◆ The task
In the data below, find the line containing "Select Clock pin above Draw Scene5"; transcribe it and each line after it exactly, through the last, skipping pictures.
BEGIN
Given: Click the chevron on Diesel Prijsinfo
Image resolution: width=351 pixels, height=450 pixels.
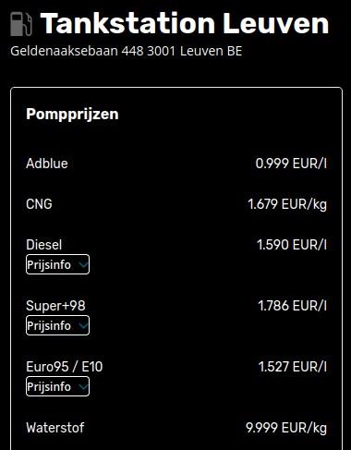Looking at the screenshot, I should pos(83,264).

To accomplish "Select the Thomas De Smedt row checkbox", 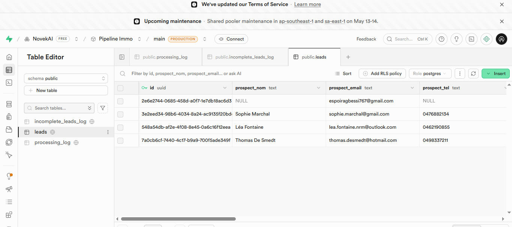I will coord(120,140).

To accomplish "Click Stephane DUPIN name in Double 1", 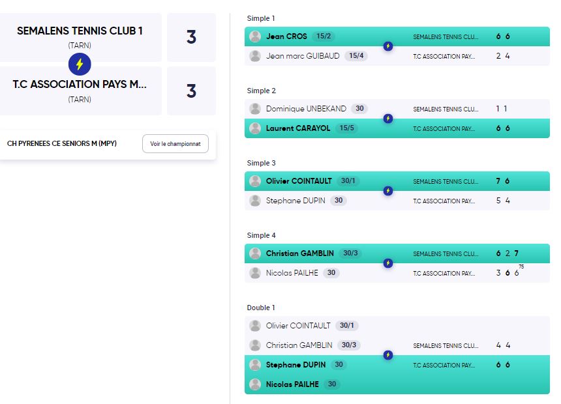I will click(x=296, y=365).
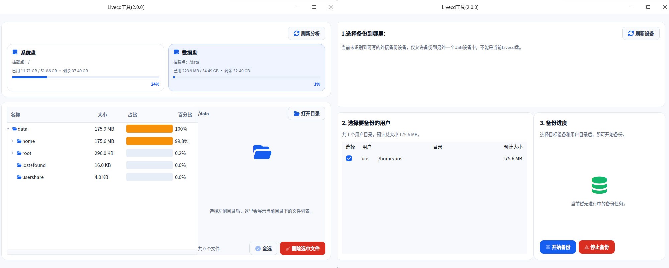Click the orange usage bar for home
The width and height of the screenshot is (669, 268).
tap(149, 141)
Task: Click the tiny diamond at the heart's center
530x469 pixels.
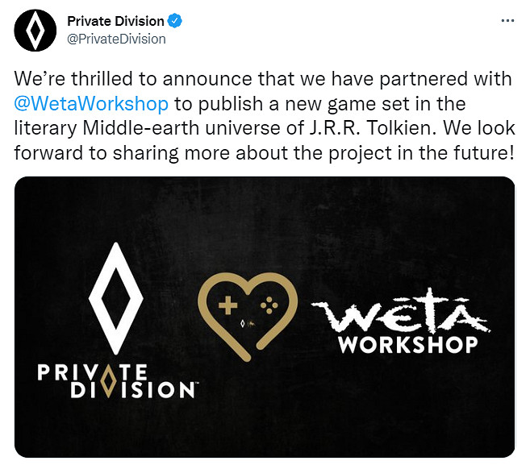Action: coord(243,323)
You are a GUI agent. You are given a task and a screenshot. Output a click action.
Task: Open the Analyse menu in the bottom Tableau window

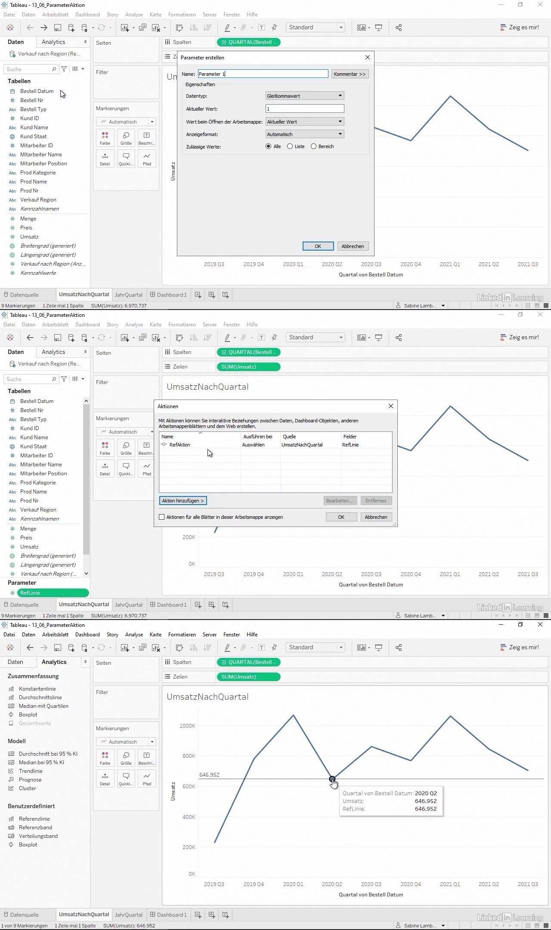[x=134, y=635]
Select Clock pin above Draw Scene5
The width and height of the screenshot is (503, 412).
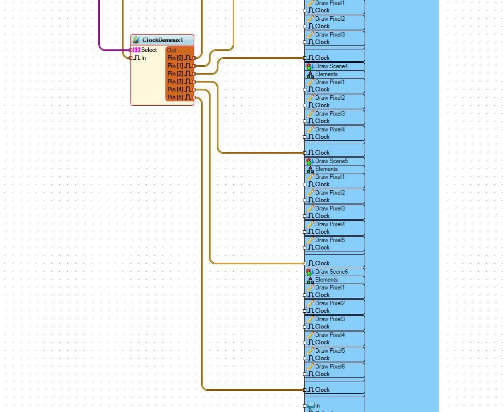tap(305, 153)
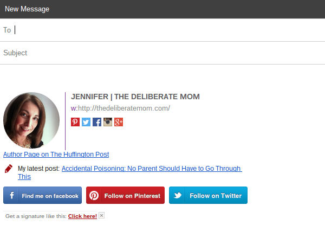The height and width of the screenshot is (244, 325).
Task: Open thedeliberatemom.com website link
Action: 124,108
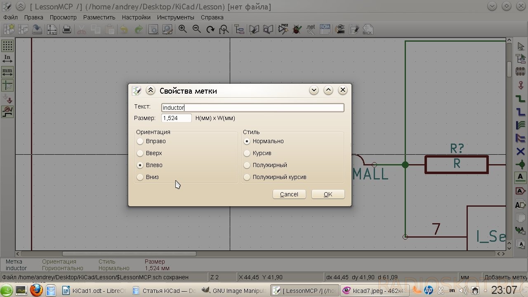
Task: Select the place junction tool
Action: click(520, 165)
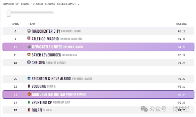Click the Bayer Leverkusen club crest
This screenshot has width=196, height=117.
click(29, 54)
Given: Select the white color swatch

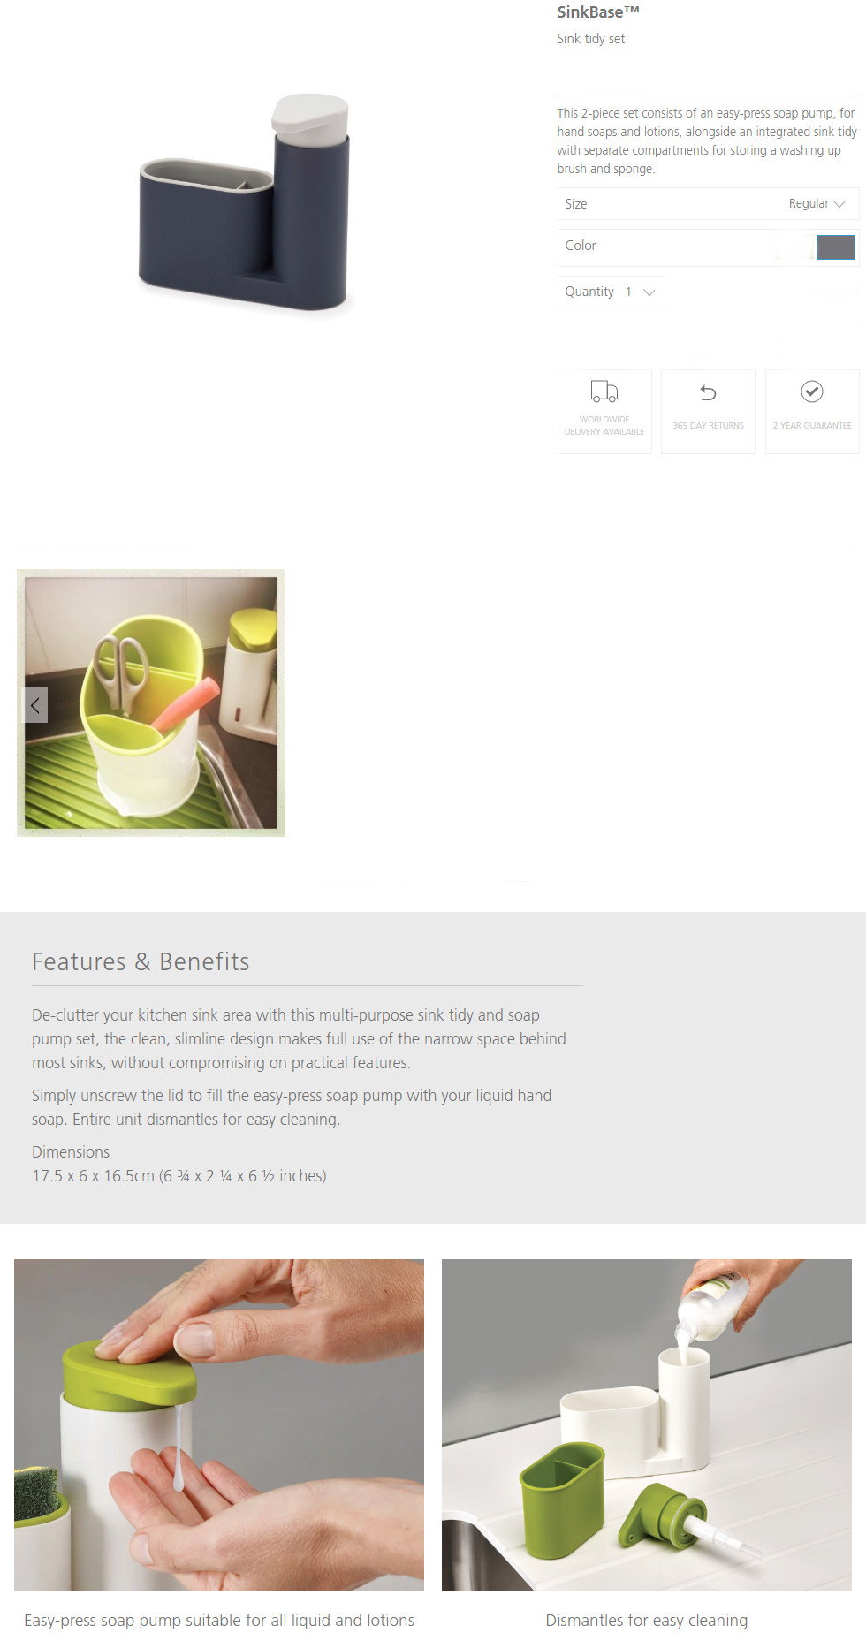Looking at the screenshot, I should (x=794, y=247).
END
◆ Response below
Select Clock pin above Draw Scene5
The width and height of the screenshot is (503, 412).
tap(305, 153)
The height and width of the screenshot is (244, 325).
Task: Open thedeliberatemom.com website link
Action: 124,108
Task: Select the place junction tool
Action: click(520, 165)
Click the Bayer Leverkusen club crest
This screenshot has width=196, height=117.
click(29, 54)
Given: Select the white color swatch

Looking at the screenshot, I should (x=794, y=247).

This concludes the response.